Since the data cleaning and preprocessing stage is comprehensive, the tokenization step in the BoW model reduces to a simple word-boundary split operation. Each preprocessed entry in the DataFrame is split by spaces. For example, the entry `"shri narendra modis"` (entry: 42052) becomes `["shri", "narendra", "modis"]`. By the end of tokenization, all entries are transformed into arrays of strings.

## **word bigrams** 

As noted earlier, modifiers and polarity words are not included in the stopword set. The BoW model constructs a vocabulary containing both unigrams and bigrams. Including bigrams allows the model to capture common word patterns, such as  

$$
\left\langle \texttt{Adj}\right\rangle \left\langle \texttt{M} \mid \texttt{Pron} \right\rangle 
$$  

or  

$$
\left\langle \texttt{Adv}\right\rangle \left\langle \texttt{V} \mid \texttt{Adj} \mid \texttt{Adv} \right\rangle 
$$  

## **vector representation**

After the stemming and lemmatization steps, each entry can now be represented as a vector using a Bag of Words (BoW) model. We employ scikit-learn's `CountVectorizer`, which provides a ready-to-use implementation of BoW <u>(Pedregosa et al., 2011)</u>.

A comparison of other traditional vector representations are discussed in [this appendix](#appendix:-comparison-of-traditional-vectorization-techniques).
Words with modifiers have the modifiers directly attached, enabling subsequent models to capture the concept of modification fully. Consequently, after tokenization and bigram construction, the vocabulary size can grow up to $O(n^2)$, where $n$ is the number of unique tokens.

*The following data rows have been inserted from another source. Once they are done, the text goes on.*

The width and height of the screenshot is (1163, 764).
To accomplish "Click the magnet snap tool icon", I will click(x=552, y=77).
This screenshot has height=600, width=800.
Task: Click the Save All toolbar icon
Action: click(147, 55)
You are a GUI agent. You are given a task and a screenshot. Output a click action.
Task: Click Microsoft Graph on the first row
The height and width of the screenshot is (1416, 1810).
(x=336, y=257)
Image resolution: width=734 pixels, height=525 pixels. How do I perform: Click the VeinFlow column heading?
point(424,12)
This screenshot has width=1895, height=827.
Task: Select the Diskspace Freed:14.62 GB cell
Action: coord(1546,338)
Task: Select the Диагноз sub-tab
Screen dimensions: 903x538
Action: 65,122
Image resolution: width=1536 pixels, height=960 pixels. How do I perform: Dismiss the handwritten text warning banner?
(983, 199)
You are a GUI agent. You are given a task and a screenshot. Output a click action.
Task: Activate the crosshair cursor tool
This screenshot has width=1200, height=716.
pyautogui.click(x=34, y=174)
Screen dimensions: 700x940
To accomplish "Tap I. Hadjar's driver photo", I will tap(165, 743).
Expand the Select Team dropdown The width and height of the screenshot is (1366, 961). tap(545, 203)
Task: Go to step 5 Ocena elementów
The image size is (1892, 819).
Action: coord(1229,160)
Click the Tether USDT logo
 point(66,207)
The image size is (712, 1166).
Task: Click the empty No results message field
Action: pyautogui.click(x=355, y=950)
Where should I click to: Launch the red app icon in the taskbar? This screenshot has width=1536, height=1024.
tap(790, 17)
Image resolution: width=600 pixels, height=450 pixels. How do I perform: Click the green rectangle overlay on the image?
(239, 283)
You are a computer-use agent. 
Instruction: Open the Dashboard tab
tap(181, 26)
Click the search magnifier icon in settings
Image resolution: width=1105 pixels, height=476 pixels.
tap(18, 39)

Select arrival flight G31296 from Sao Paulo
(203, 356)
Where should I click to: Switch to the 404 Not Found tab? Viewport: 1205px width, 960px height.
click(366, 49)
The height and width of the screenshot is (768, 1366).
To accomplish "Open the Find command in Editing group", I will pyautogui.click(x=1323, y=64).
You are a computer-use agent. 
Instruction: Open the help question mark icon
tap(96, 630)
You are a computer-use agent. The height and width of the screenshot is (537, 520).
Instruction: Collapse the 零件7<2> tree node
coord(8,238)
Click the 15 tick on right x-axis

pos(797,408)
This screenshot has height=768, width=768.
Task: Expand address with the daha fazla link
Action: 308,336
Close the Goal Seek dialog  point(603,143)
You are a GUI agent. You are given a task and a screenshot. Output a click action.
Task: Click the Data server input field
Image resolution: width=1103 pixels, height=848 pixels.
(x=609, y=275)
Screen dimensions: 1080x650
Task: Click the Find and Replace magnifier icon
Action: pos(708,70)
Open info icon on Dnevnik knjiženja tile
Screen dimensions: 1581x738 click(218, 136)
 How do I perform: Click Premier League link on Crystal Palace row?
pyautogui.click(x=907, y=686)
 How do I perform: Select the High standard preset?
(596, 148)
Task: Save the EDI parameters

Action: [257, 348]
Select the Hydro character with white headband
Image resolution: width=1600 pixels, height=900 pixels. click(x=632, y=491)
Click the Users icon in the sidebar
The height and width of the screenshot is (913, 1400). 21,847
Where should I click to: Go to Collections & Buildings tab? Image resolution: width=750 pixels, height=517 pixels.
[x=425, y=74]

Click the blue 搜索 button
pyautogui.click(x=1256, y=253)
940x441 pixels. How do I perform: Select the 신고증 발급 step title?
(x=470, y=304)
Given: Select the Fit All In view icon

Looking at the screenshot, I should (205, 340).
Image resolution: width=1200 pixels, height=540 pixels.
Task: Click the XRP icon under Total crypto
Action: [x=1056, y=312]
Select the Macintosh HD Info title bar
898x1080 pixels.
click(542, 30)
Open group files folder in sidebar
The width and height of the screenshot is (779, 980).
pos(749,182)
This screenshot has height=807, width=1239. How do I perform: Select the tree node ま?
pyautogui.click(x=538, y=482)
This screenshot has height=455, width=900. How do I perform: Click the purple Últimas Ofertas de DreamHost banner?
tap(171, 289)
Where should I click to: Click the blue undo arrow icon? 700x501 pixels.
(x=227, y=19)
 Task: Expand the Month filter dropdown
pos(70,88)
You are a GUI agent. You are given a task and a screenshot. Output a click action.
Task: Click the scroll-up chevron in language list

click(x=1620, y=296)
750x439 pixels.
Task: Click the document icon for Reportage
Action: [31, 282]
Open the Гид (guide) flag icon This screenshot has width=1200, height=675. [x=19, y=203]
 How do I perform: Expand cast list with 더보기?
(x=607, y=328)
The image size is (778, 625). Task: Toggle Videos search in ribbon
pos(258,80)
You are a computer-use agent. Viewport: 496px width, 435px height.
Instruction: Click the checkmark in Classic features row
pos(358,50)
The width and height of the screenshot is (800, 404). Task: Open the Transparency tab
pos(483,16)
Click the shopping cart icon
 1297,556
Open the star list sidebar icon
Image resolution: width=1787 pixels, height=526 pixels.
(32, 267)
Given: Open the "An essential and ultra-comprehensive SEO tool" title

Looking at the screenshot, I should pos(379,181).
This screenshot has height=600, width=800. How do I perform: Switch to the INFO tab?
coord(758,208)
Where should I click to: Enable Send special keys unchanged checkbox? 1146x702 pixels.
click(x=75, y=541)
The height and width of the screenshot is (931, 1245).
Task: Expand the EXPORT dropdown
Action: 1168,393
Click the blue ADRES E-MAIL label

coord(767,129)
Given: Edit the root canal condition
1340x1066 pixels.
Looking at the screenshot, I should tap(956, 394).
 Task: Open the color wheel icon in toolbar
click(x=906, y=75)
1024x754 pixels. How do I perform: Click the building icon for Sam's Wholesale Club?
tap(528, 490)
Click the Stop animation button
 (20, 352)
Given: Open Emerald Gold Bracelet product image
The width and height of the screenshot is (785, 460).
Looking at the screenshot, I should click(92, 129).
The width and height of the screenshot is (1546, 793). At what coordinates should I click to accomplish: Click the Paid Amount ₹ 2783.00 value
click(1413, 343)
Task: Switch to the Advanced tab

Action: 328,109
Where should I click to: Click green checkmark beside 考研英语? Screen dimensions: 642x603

**minimum document frequency constraint:** Despite cleaning and spam removal, some tokens remain irrelevant or too rare. To address this, a minimum document frequency constraint is applied: $\texttt{min\_df} = 10$, meaning a token must appear in at least 10 documents to be included in the BoW vocabulary. This reduces noise and ensures the model focuses on meaningful terms.

---

These parameters of the BoW model are encapsulated in the `BagOfWordsModel` class. The class definition is available in [this appendix](#appendix:-BagOfWordsModel-class-definition).

In [21]:
bow = BagOfWordsModel(df["lemmatized"], 10)

# some sanity checks
assert bow.matrix.shape[0] == df.shape[0], "number of rows in the matrix DOES NOT matches the number of documents"
assert bow.sparsity,                       "the sparsity is TOO HIGH, something went wrong"

The error above is normal, recall that our tokenization step essentially reduced into an array split step. With this, we need to set the `tokenizer` function attribute of the `BagOfWordsModel` to not use its default tokenization pattern. That causes this warning.

### **model metrics**

To get an idea of the model, we will now look at its shape and sparsity.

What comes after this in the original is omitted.